Incrociando anche le ultime rilevazioni Istat, i lavori dove si guadagna di più restano quelli che richiedono elevate specializzazioni, soprattutto in ambito medico chirurgico. Ma più di un’attenzione meritano anche le “nuove” professioni nei settori del digital, dell’Information Technology e del marketing.

Il medico specializzato

Il percorso di studi è lungo, selettivo e molto faticoso, ma in Italia fare il medico conviene, e non poco, soprattutto nel privato. Parliamo naturalmente di profili di vertice, con importanti e consolidate esperienze. Iniziamo dall’alto, dal cardiologo, medico specialista che si occupa della diagnosi, del trattamento e della prevenzione delle malattie cardiovascolari. Parliamo del cuore, il motore del nostro corpo e, quindi, è giusto che chi se ne prende cura sia anche ben pagato: lo stipendio annuo lordo può arrivare anche fino a 350mila euro.
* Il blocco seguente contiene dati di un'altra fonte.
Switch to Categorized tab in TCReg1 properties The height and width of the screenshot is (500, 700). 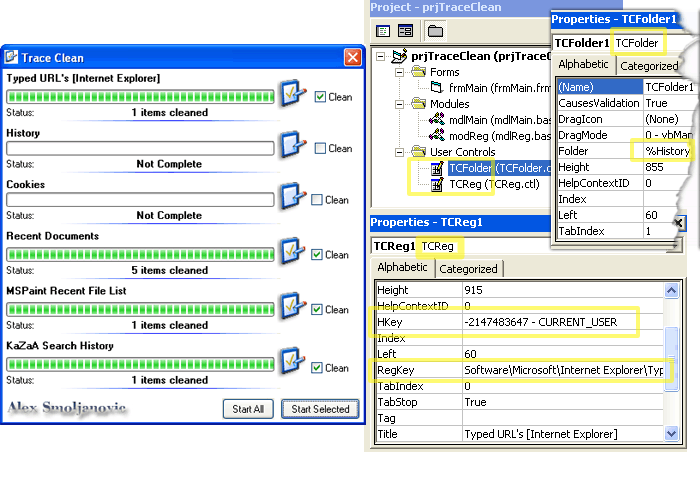(x=468, y=269)
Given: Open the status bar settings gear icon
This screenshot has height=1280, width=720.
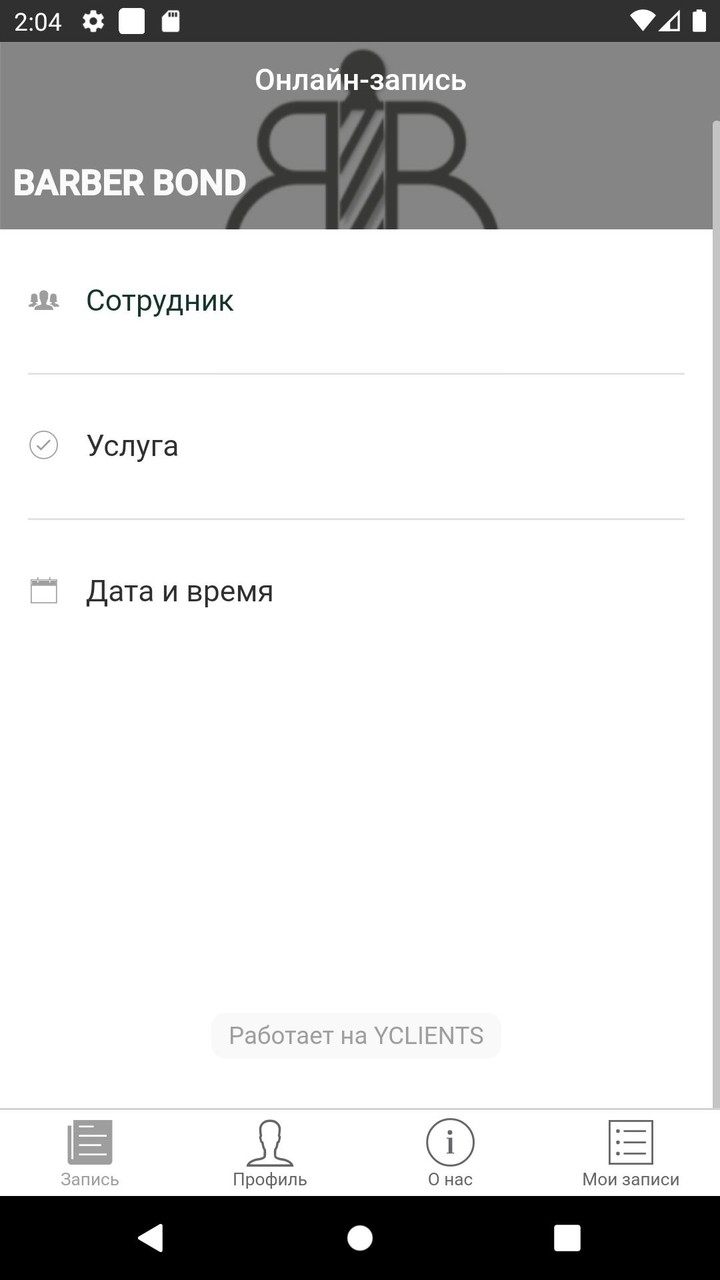Looking at the screenshot, I should pyautogui.click(x=92, y=21).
Appena sotto c’è l’anestetista, altro medico specialista: il suo stipendio (che può arrivare fino a 325mila euro lordi all’anno) comprende anche le responsabilità penali di chi svolge questa professione.
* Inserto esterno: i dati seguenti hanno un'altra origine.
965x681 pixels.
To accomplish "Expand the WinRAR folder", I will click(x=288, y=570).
Non male anche l’ortodontista (circa 260mila euro lordi annui) che si occupa di correggere i problemi di posizione dei denti e della mascella. Scorrendo la graduatoria verso il basso troviamo, tra gli altri, il pediatra (circa 180mila euro lordi annui), il veterinario (circa 95mila euro lordi annui) e il medico generico (circa 75mila euro lordi annui).

Il Manager

Abbandoniamo le corsie degli ospedali ed entriamo in azienda: il settore IT (Information Technology), e quindi l’applicazione della tecnologia in azienda in tutti i processi produttivi, è ormai centrale e non è un caso che per un manager lo stipendio annuo oscilli tra gli 80mila e i 170mila euro lordi.

Bene anche l’Analyst (Data Analyst, Data Scientist), che si occupa di analisi dei dati e scienze dei dati. Un manager, o comunque un profilo di vertice, può portare a casa fino a 150mila euro annui lordi.

Entrate simili per il Cyber Security Manager, responsabile a tutto tondo della sicurezza in azienda.

Guadagni di poco inferiori per lo sviluppatore di software, il Software Engineer. Il Responsabile della gestione e manutenzione dei database aziendali può arrivare fino a 90mila euro lordi.

Stipendi alti per i professionisti

Interessanti anche i compensi di chi opera nei settori del marketing e della comunicazione: un SEO Manager (Responsabile delle strategie di ottimizzazione dei motori di ricerca per un’azienda o sito web) può arrivare fino a 85mila euro lordi, così come un Direttore Marketing.

Tra le professioni “tradizionali” spiccano il notaio (circa 260mila euro annui lordi), l’avvocato (80mila euro annui lordi), il commercialista (60mila euro annui lordi) e, naturalmente, l’ingegnere.

In quest’ultimo caso il guadagno può variare in base alle specializzazioni: l’aeronautico (con uno stipendi annuo che può arrivare fino a 100mila euro lordi) è forse l’area più remunerativa.

Stipendi tutt’altro che insignificanti anche per gli ingegneri civile (80mila euro annui lordi) e biomedico (75mila euro annui lordi).